Whenever a line of the records below contains the word "gear", copy that line.

^^^^

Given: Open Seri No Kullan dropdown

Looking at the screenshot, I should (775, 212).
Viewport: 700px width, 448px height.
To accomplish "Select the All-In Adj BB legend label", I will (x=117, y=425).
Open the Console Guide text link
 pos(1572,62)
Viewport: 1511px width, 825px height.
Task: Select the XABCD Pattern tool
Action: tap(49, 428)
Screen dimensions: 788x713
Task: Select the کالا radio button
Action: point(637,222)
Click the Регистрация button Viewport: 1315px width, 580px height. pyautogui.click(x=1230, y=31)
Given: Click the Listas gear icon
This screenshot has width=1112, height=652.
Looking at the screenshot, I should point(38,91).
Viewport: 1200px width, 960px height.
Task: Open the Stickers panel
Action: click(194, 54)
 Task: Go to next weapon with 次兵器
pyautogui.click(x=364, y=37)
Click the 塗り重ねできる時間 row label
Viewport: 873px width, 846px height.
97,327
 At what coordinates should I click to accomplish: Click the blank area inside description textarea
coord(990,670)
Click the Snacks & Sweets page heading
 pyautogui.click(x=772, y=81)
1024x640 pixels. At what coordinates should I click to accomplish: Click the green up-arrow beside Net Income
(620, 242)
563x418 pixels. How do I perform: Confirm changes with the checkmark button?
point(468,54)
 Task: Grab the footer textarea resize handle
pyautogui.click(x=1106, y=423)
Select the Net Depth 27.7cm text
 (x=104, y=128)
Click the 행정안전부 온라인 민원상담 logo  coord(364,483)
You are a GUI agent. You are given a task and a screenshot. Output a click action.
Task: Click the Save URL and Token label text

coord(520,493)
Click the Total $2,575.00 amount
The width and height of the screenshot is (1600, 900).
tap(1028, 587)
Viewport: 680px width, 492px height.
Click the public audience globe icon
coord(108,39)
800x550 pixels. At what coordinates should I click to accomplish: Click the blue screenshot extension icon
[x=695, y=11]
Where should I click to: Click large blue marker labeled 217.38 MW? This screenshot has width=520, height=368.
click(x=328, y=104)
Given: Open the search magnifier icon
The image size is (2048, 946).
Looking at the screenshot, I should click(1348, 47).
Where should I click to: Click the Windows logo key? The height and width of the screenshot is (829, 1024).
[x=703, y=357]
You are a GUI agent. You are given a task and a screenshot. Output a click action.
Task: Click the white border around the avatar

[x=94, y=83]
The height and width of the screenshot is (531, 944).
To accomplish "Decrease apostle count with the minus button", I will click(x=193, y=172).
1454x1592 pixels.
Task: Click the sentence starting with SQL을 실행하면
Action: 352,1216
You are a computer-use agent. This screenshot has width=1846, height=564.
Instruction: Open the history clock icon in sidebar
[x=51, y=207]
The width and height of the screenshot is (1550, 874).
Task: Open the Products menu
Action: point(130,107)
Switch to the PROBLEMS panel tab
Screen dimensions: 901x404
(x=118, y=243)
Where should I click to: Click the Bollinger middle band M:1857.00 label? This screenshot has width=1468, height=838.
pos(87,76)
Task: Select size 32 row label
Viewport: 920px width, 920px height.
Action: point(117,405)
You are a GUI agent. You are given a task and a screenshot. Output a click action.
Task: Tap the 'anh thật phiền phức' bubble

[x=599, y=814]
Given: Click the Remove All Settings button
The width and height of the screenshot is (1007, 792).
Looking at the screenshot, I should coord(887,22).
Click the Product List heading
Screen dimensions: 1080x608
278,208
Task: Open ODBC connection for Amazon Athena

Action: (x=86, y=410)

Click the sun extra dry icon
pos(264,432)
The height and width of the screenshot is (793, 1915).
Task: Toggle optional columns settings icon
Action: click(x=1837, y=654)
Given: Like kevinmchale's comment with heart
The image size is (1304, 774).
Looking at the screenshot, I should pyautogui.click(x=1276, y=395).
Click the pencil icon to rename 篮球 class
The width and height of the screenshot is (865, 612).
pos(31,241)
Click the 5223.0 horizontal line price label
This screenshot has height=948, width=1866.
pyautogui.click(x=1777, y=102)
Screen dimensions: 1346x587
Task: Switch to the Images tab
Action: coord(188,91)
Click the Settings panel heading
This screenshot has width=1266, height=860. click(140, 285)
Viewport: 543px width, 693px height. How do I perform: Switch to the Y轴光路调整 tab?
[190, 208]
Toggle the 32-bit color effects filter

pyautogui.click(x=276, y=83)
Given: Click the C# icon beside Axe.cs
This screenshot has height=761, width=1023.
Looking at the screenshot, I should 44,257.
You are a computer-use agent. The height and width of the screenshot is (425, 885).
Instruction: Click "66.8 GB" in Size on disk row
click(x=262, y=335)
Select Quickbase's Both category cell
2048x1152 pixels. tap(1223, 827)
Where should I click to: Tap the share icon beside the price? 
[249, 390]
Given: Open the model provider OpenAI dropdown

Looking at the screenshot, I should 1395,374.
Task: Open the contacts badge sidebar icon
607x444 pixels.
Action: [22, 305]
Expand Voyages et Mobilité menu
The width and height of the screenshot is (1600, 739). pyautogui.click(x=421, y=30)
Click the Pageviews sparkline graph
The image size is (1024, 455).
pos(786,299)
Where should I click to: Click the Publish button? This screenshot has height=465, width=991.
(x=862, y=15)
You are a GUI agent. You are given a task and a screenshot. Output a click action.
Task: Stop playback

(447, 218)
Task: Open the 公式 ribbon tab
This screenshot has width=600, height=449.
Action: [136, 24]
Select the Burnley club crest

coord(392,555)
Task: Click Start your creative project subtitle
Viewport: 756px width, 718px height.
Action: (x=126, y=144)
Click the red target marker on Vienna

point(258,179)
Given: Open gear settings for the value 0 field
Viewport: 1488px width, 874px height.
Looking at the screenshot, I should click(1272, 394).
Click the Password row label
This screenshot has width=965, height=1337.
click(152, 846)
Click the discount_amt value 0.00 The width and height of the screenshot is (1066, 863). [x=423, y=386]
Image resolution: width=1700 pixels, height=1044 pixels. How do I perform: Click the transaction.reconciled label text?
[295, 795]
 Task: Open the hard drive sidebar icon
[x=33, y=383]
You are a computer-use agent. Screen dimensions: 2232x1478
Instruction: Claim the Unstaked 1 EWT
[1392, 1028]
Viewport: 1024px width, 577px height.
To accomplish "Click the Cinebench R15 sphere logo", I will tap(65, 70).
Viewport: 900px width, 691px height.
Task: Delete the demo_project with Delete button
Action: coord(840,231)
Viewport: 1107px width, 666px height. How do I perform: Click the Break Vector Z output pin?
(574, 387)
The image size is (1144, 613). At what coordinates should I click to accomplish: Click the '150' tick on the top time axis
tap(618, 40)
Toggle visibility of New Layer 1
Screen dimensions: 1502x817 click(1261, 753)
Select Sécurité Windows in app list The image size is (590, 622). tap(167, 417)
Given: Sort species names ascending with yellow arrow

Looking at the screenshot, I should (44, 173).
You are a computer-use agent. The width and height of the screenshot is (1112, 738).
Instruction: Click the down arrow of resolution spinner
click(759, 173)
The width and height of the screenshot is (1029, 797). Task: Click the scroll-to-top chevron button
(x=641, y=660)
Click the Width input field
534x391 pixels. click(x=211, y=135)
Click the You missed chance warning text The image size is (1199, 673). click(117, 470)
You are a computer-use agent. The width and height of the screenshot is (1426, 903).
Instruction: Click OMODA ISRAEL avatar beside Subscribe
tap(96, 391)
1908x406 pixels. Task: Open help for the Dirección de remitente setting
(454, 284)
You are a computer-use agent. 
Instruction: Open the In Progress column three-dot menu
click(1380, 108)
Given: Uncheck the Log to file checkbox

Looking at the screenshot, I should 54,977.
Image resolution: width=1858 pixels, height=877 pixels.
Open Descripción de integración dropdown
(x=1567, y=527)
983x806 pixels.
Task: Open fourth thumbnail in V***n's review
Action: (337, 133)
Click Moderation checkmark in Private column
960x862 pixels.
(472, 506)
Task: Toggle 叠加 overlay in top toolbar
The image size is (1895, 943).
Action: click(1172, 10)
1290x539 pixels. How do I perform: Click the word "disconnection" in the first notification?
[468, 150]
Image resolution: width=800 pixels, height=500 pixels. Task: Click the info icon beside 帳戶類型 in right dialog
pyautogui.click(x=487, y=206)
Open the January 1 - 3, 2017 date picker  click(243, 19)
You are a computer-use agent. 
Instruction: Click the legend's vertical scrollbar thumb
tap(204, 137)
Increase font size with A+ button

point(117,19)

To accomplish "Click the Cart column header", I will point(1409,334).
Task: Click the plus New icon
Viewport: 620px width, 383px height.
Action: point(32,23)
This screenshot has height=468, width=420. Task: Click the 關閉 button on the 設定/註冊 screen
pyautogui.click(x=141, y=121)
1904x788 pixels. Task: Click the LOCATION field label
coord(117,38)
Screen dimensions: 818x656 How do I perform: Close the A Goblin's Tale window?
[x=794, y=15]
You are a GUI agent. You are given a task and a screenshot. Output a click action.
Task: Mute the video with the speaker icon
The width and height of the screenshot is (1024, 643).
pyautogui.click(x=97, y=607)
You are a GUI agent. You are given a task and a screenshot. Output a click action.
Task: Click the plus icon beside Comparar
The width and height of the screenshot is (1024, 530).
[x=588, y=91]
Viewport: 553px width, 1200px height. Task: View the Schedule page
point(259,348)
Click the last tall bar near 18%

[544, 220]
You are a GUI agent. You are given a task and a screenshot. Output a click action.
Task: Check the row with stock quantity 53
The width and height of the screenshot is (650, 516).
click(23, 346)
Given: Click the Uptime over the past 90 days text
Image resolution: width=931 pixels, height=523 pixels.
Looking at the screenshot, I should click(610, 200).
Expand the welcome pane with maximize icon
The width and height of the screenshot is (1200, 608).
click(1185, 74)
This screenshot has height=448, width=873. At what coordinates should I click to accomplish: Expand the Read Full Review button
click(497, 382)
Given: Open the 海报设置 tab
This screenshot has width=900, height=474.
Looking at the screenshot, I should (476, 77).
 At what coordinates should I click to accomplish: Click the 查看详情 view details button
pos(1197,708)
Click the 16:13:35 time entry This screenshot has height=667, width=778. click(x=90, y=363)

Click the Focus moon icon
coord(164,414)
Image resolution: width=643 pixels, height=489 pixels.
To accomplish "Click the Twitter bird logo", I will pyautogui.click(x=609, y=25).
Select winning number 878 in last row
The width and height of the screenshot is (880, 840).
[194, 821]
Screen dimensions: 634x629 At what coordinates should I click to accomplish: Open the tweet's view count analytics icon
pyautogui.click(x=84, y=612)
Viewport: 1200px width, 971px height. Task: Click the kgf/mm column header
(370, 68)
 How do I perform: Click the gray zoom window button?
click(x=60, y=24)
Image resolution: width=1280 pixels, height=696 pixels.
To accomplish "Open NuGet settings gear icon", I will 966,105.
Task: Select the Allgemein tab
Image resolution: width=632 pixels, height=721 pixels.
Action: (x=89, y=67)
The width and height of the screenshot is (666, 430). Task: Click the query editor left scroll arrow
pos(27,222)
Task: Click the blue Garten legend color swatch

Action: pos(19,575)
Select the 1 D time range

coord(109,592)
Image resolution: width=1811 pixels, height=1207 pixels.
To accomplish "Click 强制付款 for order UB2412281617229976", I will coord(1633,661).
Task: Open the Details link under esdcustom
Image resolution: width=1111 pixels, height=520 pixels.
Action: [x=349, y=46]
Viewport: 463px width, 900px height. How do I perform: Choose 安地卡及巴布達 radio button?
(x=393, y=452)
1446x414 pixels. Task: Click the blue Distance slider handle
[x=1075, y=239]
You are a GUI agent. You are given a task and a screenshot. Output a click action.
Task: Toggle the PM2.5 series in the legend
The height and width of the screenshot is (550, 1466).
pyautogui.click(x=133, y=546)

^^^^

Task solution:
Given: Click the Listas gear icon
Given: Open gear settings for the value 0 field
To accomplish "Open NuGet settings gear icon", I will 966,105.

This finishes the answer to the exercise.